New York Times: MOOCs Being Rethought!

Dear Commons Community,

The New York Times has an article discussing MOOCs, their recent failures, and speculating about their future.  This topic has been well-covered in other media such as The Chronicle of Higher Education. The Times article references several studies that found serious shortcomings with MOOC implementations and particularly the experiment at San Jose State University.

“And perhaps the most publicized MOOC experiment, at San Jose State University, has turned into a flop. It was a partnership announced with great fanfare at a January news conference featuring Gov. Jerry Brown of California, a strong backer of online education. San Jose State and Udacity, a Silicon Valley company co-founded by a Stanford artificial-intelligence professor, Sebastian Thrun, would work together to offer three low-cost online introductory courses for college credit.

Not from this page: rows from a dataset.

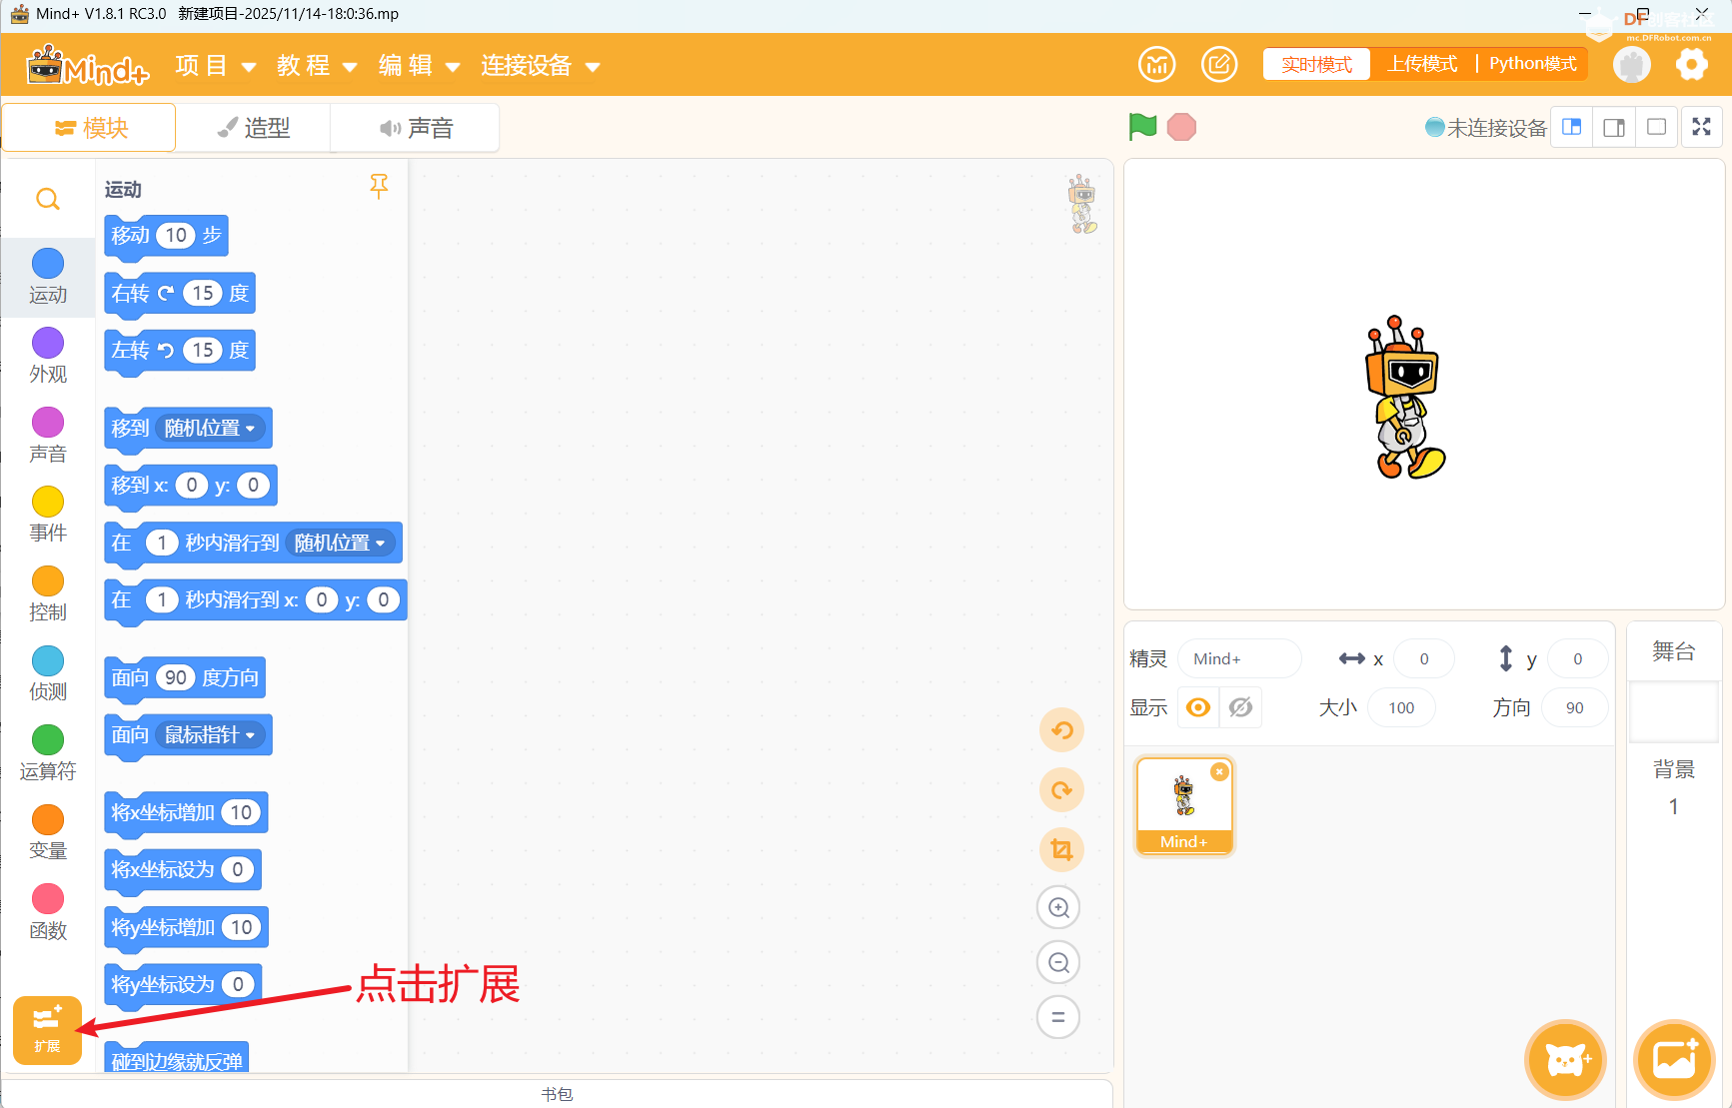Image resolution: width=1732 pixels, height=1108 pixels.
Task: Show the sprite with eye icon
Action: click(1198, 707)
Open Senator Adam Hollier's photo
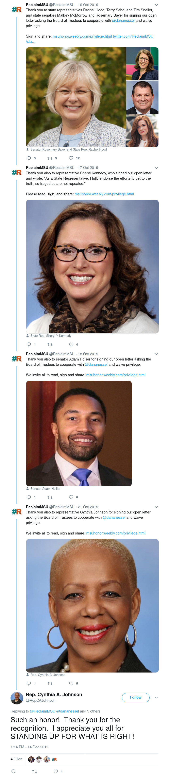This screenshot has width=169, height=779. tap(79, 433)
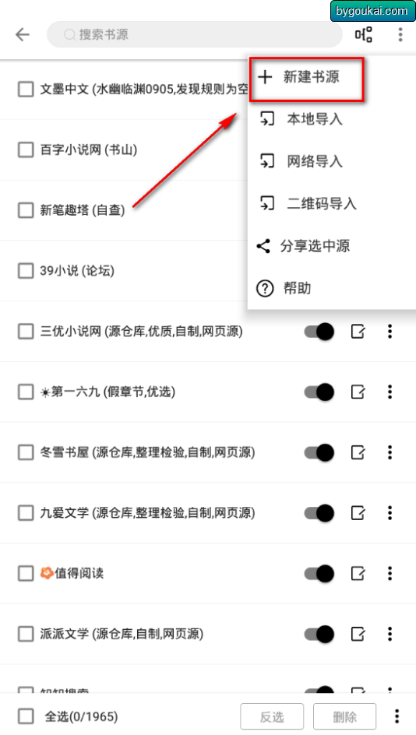Open the edit icon for 冬雪书屋

click(x=358, y=452)
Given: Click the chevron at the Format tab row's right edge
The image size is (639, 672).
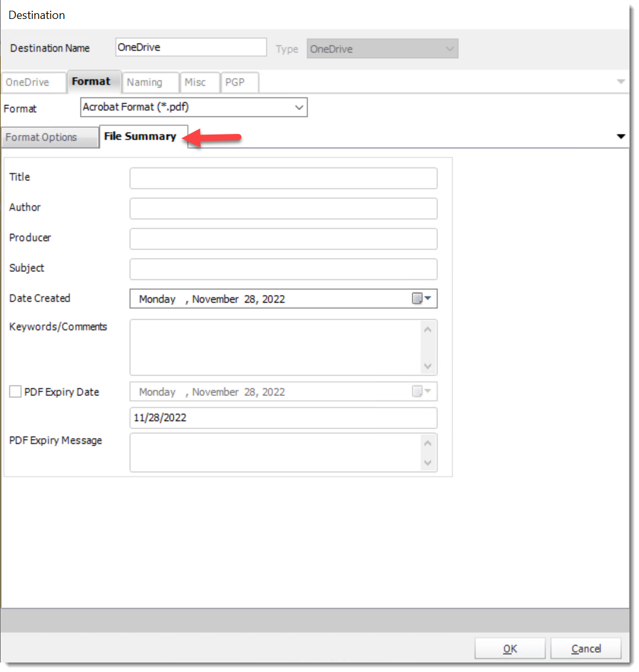Looking at the screenshot, I should [620, 82].
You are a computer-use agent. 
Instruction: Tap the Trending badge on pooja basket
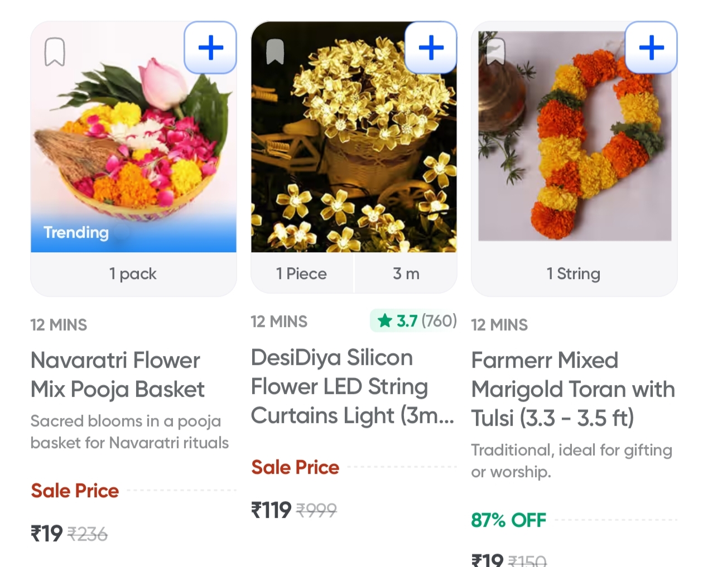(x=76, y=232)
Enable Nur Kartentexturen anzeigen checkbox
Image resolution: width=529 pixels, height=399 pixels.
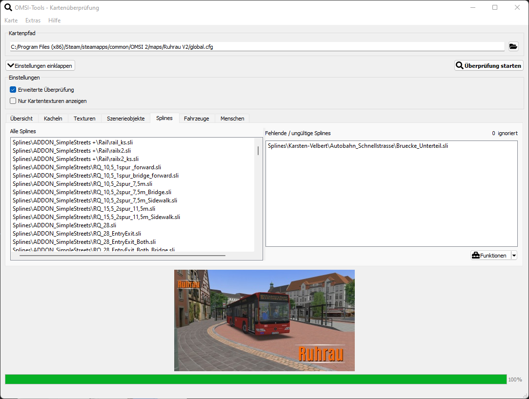pyautogui.click(x=13, y=101)
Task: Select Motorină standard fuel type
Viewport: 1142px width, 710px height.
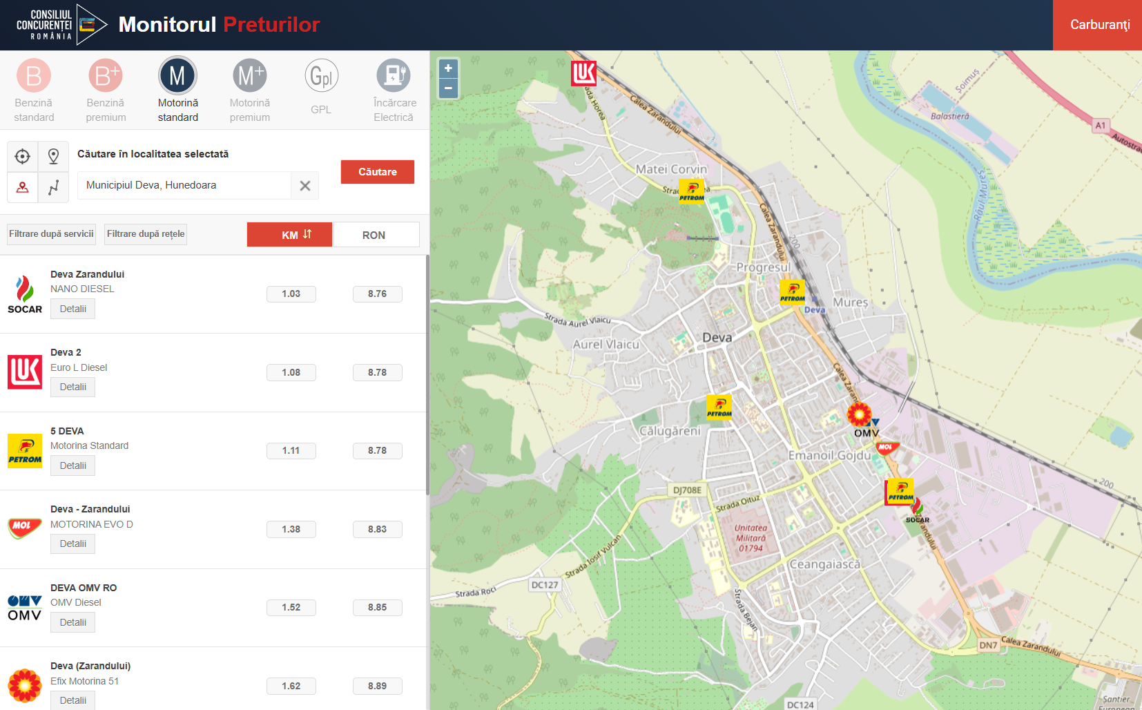Action: click(177, 76)
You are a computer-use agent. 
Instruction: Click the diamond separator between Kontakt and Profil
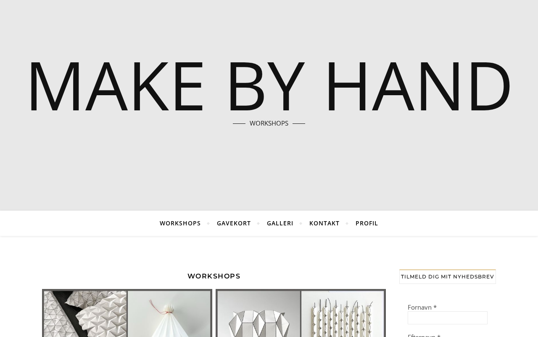[x=347, y=223]
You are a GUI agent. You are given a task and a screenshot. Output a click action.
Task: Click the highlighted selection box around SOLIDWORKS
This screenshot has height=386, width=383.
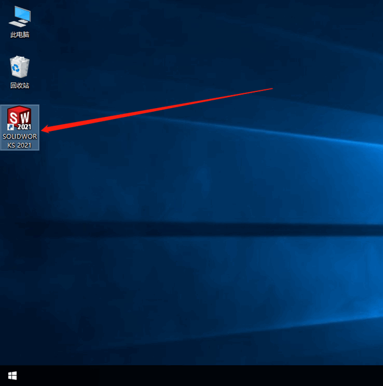tap(35, 110)

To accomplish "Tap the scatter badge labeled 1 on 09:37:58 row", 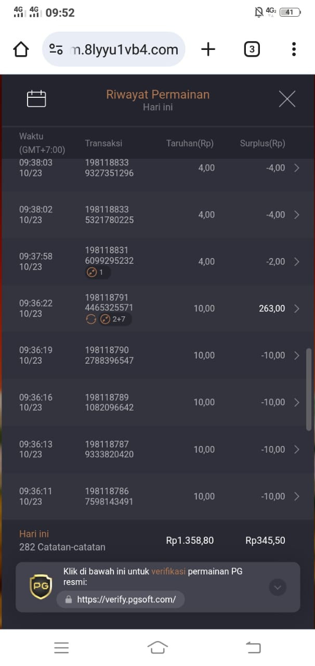I will [98, 273].
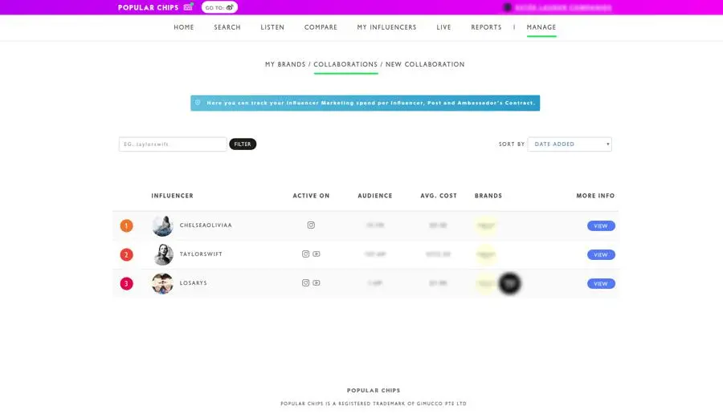This screenshot has width=723, height=418.
Task: Click the Instagram icon for Chelseaoliviaa
Action: [311, 225]
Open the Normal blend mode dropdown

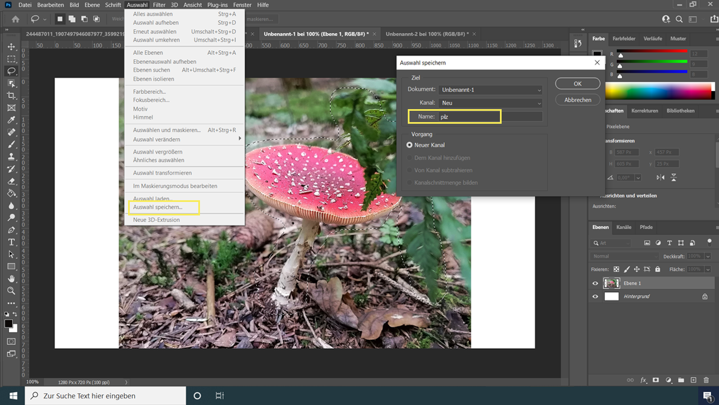tap(624, 256)
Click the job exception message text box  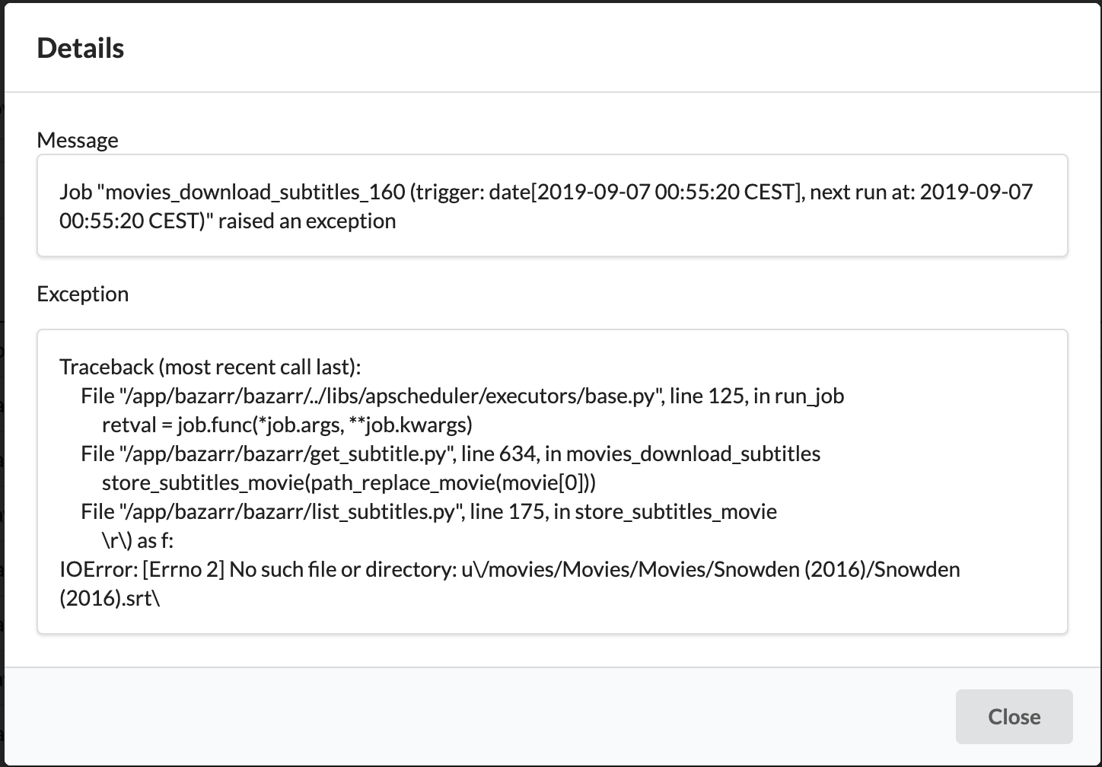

Mr. Thrun, who had been unhappy with the low completion rates in free MOOCs, hoped to increase them by hiring online mentors to help students stick with the classes. And the university, in the heart of Silicon Valley, hoped to show its leadership in online learning, and to reach more students.

But the pilot classes, of about 100 people each, failed. Despite access to the Udacity mentors, the online students last spring — including many from a charter high school in Oakland — did worse than those who took the classes on campus. In the algebra class, fewer than a quarter of the students — and only 12 percent of the high school students — earned a passing grade.”

The article is right that it is too early to count the MOOCs out.  They will evolve and develop into new models probably as content providers for blended learning environments.  This was the focus of a talk I gave at the CUNY IT conference on Friday entitled, Blending Learning Meets MOOCs:  Education’s Digital Future.

Tony

2 comments

  1. The quote in the NYTimes article about iteration being the key to innovation is really interesting/important, and also lines up with idea that MOOCs are evolving and with the point in the slideshow about predictions getting it wrong (only 6 computers needed!). I do wonder about the difference between innovation that’s product/commercial oriented (like a clunky to indispensable cell phone) and human rights/services-oriented (like education or healthcare). The idea of scaling creativity intrigues and worries me, too.